= EXTRACTED DATA =
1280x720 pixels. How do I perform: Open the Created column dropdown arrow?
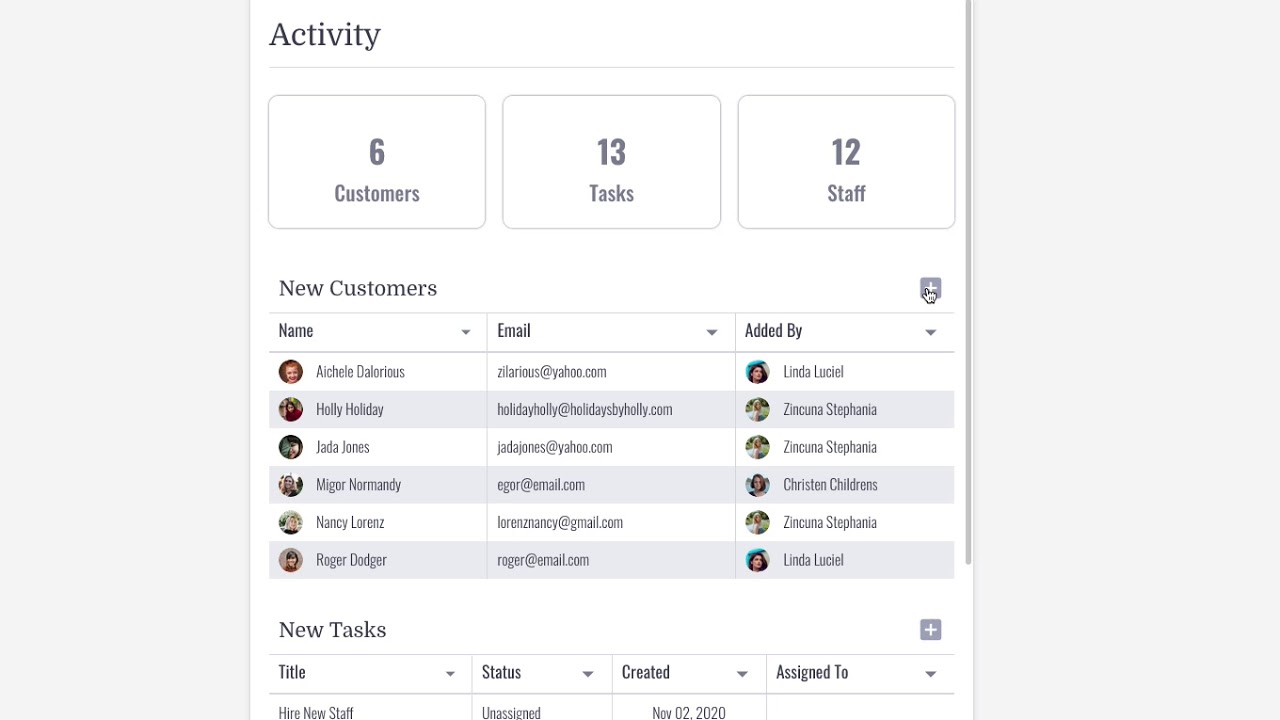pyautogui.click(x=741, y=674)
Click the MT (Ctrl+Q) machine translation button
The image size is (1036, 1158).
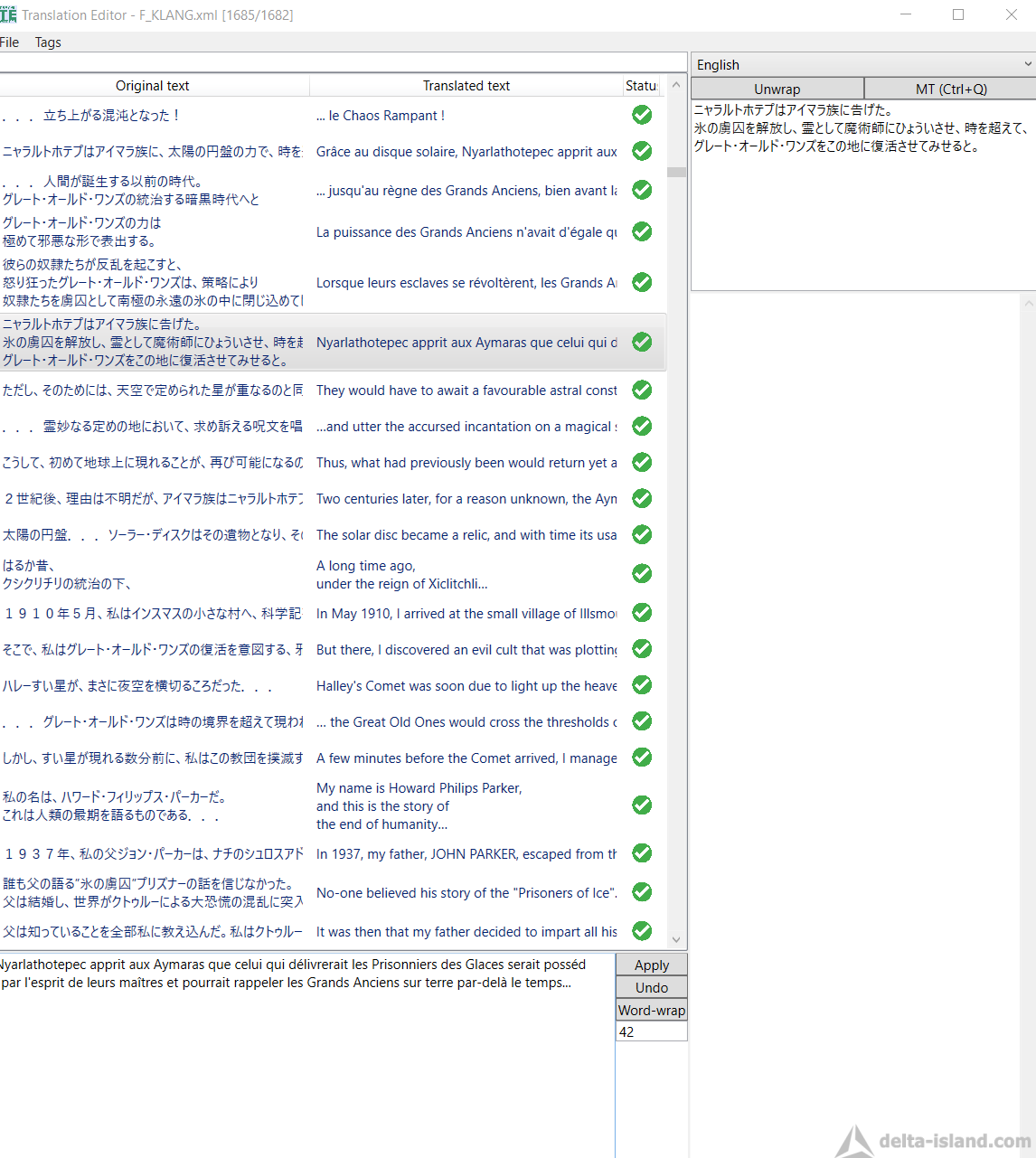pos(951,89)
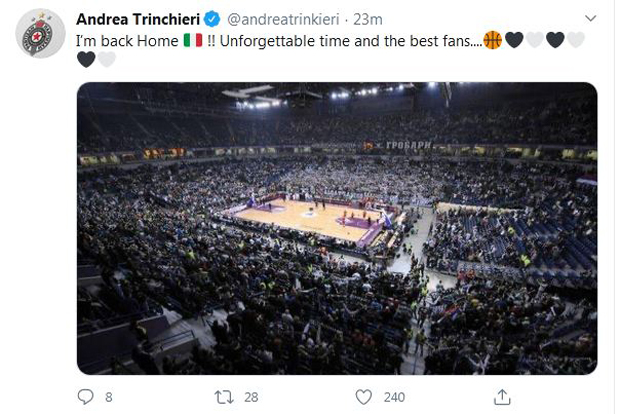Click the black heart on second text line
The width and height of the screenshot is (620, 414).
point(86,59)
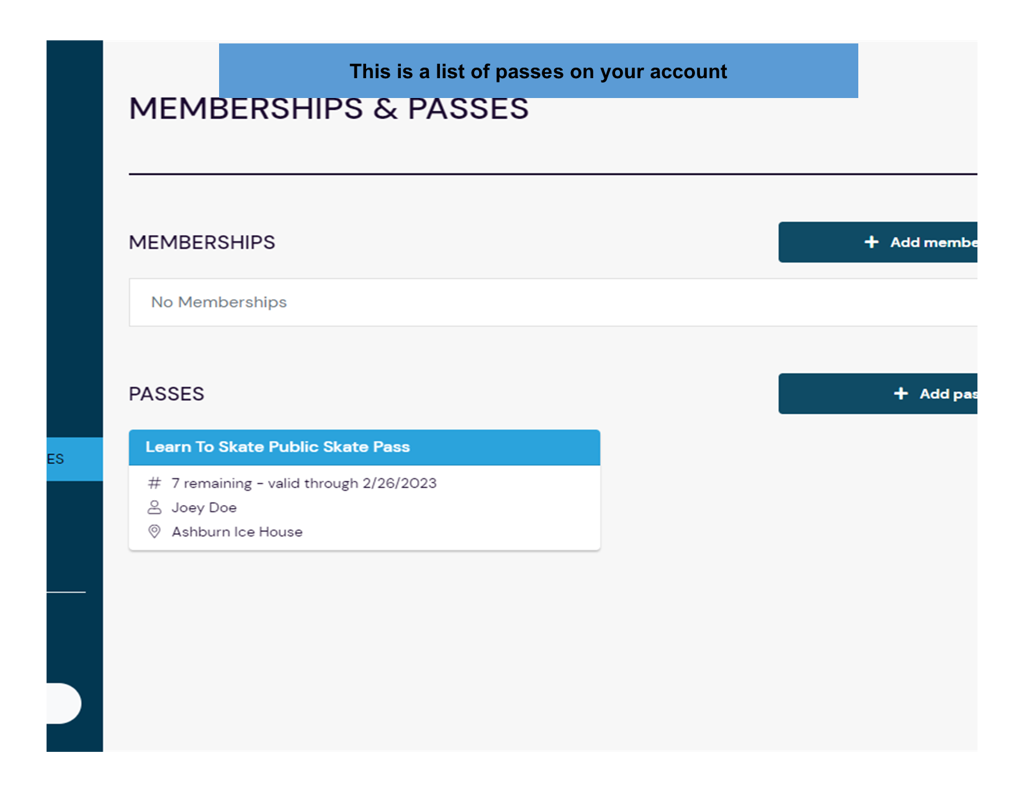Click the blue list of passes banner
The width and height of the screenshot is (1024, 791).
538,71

* * *

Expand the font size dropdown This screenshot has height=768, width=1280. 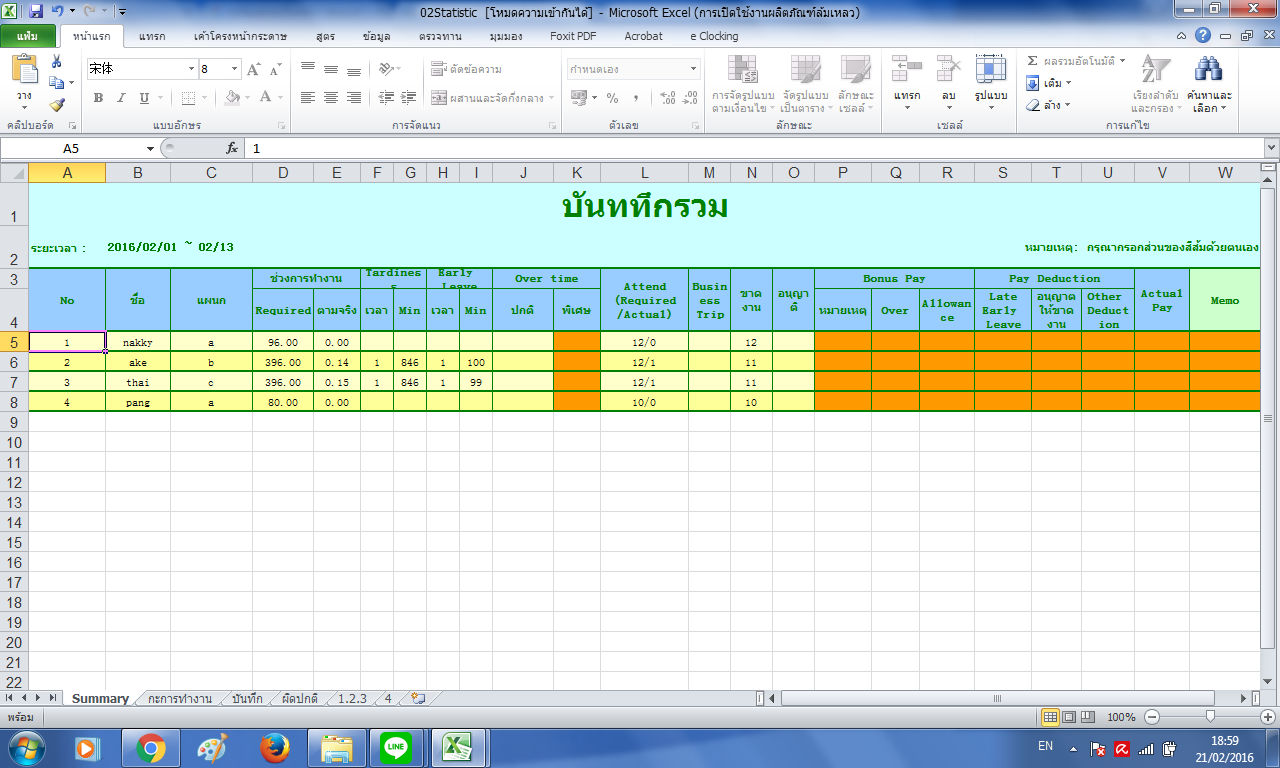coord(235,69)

= TASK GOAL =
Return exactly the lines that appear in the data above between the line containing "1280x720 pixels. How" and the line containing "Click the MT", both of which are included, and leave the pictures out.

= ANSWER =
1280x720 pixels. How do I perform: Open the Created column dropdown arrow?
pyautogui.click(x=741, y=674)
Click the MT (Ctrl+Q) machine translation button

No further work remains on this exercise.